With the June 9 deadline for Seoul's pledged contribution just two weeks away, Yang Ki-wook, director general for industrial resources security at the Ministry of Trade, Industry and Resources, told reporters Tuesday at the Sejong government complex that the country sees little immediate need to tap its reserves.
The IEA in March coordinated the largest emergency stock release in its 52-year history, with its 32 member states agreeing to put 400 million barrels on the market to blunt the supply shock from the U.S.-Israel-Iran conflict.
South Korea's quota stands at 22.46 million barrels, or about 5.6 percent of the total.
Officials are betting that the worst is yet to come. Although recent diplomatic overtures between Washington and Tehran have stirred cautious hopes of a ceasefire, a prolonged closure of the Strait of Hormuz could leave Korean refiners scrambling for crude from August onward, when domestic stockpiles are projected to thin sharply.

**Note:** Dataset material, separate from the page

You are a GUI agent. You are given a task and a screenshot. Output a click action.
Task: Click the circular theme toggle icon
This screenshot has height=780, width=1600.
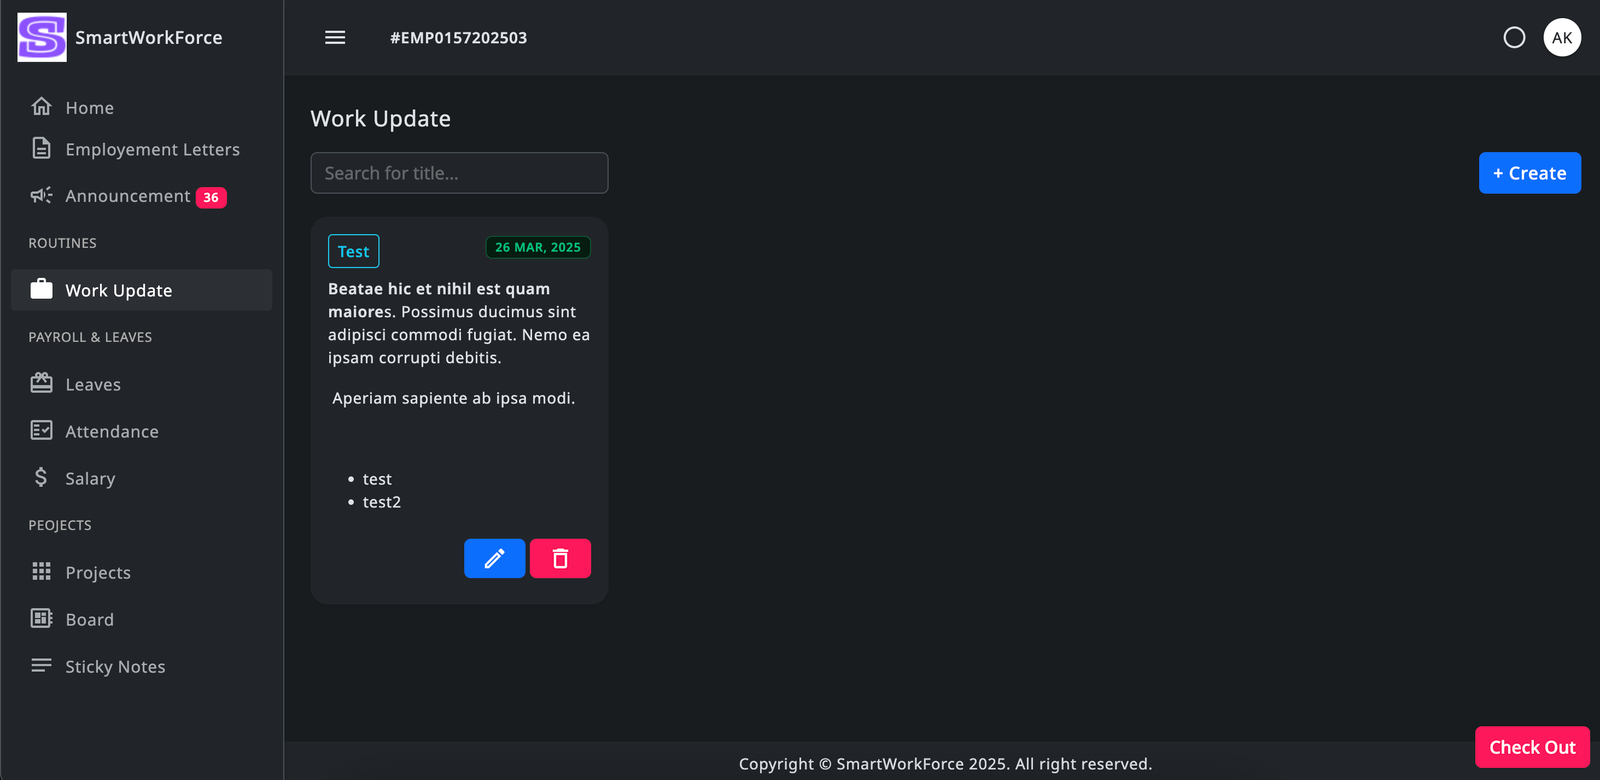pos(1514,38)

IEA Executive Director Fatih Birol warned that global oil markets could slip into a "red zone" in July or August as inventories drain and summer travel demand swells, with Middle Eastern barrels still largely absent from the market.
"Government stockpiles are a tool for the worst-case scenario, so we believe a release should be considered cautiously, keeping the card in hand for what may come," Yang said, adding that domestic refiners have responded positively to the existing swap arrangement, under which the government lends out reserves against verified overseas purchases.
Seoul is also reshaping its supply map.
Non-Middle Eastern crude is projected to account for 51.5 percent of imports from May through July, up sharply from 30.9 percent a year earlier — a shift Yang called unprecedented and a strategic imperative for the country's resource security.